● **INSTRUCTIONS FOR THE TASK**
According to the article on the Cape Fear River ship photography exhibit, where and when did the exhibit debut?

● **EXCERPTED PASSAGE**
################
For long-time photographer Cathryn Jirlds [pronounced “Geralds”], Southport is where the magic happened: Her passion for photography reignited, and she connected with the people and the ships of the Cape Fear.
Her stunning work, “Ships of the Cape Fear River,” will be on display June 2-29 at Intracoastal Realty, 122 N. Howe St., Southport. An opening reception will be held from 5-7 p.m. on Friday, June 2, in conjunction with the town’s First Friday Gallery Walk.
The exhibit is free and open to the public June 2 from 10 a.m. to 7 p.m. Starting June 3, the exhibit will be open for viewing Tuesday-Sunday, 10 a.m. to 3 p.m.
Intracoastal Realty’s downtown Wilmington office hosted her exhibit’s debut in March; they loved it so much that they offered her their Southport office space for June. “I am very grateful to Intracoastal Realty, the Town of Southport and the area’s vibrant art community for being so welcoming,” she said.
Caregiving, relocating, COVID-19 isolation
Jirlds has always loved showcasing the beauty of the world around her. But when she and her husband, Gene, moved from the Research Triangle to Leland in 2020, she felt adrift—years of prior caregiving had been exhausting, while COVID-19 limited her ability to make new connections.
She began driving down to Southport to watch the huge container ships coming through on their way to the Port of Wilmington. “I started taking photos from the fishing pier. I would be among the fishermen and chatting with them before sunrise to see the ships enter the Cape Fear River.
“Then I met other ship watchers on the waterfront and found out about the Cape Fear River Ship Watchers Facebook Group, and suddenly I was connected again,” she added. “I was so touched that several group members attended the Wilmington exhibit. They also posted pictures to their Twitter feeds!”
“It’s really something to see one of the enormous ships enter Southport and navigate all the twists and turns of the Cape Fear River, then driving over the Cape Fear Memorial Bridge to Wilmington’s waterfront,” she added. “Ships of the Cape Fear River” showcases the large ships and smaller ships, such as the tugboats that guide the larger vessels, and includes a number of striking abstract versions of the varied subjects.
As for visitors to the June exhibit in Southport: “I want to show in a memorable way the dynamic port activity with the different ships, from large container ships to bulk carriers, tankers and tugs, coming and going in and out of port. “I hope the viewers look and ask, ‘Is this a painting or a photograph?’ We got such great comments at the Wilmington exhibit. I can’t wait to see what Southport visitors have to say,” she added.
################
● **RECORDS SUPPLIED**
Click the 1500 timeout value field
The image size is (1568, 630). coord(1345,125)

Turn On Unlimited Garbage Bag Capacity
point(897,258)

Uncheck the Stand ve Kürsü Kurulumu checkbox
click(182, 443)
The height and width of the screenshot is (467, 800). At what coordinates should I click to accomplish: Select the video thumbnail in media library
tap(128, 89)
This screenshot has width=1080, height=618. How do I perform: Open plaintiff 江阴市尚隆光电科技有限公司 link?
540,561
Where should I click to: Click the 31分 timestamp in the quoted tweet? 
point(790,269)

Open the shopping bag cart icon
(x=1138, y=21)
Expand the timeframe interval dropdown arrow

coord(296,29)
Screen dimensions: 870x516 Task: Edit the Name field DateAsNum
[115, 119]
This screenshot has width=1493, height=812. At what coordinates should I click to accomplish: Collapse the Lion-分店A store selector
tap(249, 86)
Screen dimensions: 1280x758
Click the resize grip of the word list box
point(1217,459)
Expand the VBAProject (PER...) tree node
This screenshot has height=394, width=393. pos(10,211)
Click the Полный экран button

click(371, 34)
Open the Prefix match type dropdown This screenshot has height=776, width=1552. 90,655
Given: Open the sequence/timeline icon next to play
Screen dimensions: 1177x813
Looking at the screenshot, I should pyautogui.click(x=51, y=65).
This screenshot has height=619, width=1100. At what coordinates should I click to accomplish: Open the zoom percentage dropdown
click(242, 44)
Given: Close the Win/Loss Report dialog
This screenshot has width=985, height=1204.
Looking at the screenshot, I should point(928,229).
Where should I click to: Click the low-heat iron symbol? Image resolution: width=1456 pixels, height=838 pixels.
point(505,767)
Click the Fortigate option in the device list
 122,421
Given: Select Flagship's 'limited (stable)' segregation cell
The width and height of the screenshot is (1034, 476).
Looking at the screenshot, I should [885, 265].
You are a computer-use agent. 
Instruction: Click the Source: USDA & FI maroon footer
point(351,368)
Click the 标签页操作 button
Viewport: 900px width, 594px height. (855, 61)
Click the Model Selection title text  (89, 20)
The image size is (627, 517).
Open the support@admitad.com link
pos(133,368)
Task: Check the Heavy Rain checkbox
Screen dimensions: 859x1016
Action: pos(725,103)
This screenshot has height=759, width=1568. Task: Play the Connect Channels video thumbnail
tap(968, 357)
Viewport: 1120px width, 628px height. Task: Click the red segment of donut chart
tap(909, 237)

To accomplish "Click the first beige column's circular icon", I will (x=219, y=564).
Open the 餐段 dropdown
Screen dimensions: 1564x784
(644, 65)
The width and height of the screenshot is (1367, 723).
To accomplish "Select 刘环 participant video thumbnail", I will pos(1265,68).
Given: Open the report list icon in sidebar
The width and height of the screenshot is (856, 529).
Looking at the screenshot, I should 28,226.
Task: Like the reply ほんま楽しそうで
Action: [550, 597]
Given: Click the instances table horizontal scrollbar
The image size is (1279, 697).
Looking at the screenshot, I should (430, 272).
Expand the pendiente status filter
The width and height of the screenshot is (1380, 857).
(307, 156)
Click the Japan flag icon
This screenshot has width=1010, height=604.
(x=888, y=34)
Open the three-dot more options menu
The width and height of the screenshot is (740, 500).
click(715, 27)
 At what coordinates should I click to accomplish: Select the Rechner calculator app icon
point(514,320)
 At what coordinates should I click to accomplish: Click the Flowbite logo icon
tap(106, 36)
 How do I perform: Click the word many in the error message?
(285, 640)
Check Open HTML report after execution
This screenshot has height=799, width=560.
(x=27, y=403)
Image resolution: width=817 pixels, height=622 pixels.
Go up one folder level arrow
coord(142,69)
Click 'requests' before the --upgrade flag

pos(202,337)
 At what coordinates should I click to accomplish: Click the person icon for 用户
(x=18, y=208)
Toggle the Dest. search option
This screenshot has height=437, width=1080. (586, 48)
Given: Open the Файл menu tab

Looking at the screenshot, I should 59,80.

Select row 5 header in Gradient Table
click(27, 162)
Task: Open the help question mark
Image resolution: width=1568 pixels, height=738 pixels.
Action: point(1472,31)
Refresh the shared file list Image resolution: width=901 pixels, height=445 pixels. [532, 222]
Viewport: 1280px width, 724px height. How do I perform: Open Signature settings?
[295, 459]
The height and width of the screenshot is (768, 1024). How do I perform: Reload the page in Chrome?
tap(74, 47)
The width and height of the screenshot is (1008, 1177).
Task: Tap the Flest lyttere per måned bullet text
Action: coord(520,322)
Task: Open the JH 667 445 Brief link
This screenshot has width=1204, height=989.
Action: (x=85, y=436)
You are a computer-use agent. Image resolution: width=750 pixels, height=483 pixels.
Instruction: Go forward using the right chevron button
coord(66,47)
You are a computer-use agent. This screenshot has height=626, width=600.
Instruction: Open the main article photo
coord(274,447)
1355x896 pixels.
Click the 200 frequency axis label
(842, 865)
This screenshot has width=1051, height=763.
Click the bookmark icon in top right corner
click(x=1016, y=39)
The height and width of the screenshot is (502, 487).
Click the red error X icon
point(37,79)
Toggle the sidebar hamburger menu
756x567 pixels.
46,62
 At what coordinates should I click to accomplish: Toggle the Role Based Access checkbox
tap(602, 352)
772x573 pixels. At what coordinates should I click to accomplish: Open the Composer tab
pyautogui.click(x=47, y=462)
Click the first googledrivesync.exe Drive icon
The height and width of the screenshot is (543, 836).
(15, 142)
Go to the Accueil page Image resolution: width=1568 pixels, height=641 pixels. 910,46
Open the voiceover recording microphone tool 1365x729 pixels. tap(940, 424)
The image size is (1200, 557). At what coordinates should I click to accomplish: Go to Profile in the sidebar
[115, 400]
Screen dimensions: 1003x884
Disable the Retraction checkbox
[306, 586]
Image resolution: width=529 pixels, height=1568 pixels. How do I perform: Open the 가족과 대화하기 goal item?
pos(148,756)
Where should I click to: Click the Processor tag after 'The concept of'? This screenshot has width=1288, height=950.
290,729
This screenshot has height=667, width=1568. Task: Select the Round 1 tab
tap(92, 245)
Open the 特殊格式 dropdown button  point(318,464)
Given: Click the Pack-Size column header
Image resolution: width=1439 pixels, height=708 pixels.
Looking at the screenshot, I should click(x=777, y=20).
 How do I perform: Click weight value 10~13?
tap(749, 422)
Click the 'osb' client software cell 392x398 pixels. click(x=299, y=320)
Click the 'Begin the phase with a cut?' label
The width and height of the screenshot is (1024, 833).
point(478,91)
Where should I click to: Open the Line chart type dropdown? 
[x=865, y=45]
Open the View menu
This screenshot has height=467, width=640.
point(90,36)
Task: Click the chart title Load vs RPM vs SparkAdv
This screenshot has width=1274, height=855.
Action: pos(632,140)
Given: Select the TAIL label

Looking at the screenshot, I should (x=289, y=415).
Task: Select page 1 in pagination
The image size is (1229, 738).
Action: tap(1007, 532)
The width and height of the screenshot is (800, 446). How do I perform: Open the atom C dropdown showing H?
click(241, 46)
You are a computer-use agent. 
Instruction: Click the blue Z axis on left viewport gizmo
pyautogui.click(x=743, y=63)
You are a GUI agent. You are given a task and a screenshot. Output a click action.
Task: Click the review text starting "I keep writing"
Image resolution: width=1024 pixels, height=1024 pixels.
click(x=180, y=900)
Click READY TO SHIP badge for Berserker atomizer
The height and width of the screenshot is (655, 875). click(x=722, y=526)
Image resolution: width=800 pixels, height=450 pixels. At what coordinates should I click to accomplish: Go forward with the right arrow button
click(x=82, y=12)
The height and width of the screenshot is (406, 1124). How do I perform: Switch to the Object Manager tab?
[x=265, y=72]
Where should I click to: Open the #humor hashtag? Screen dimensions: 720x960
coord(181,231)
################
● **RESULT OF THE EXERCISE**
Intracoastal Realty's downtown Wilmington office, in March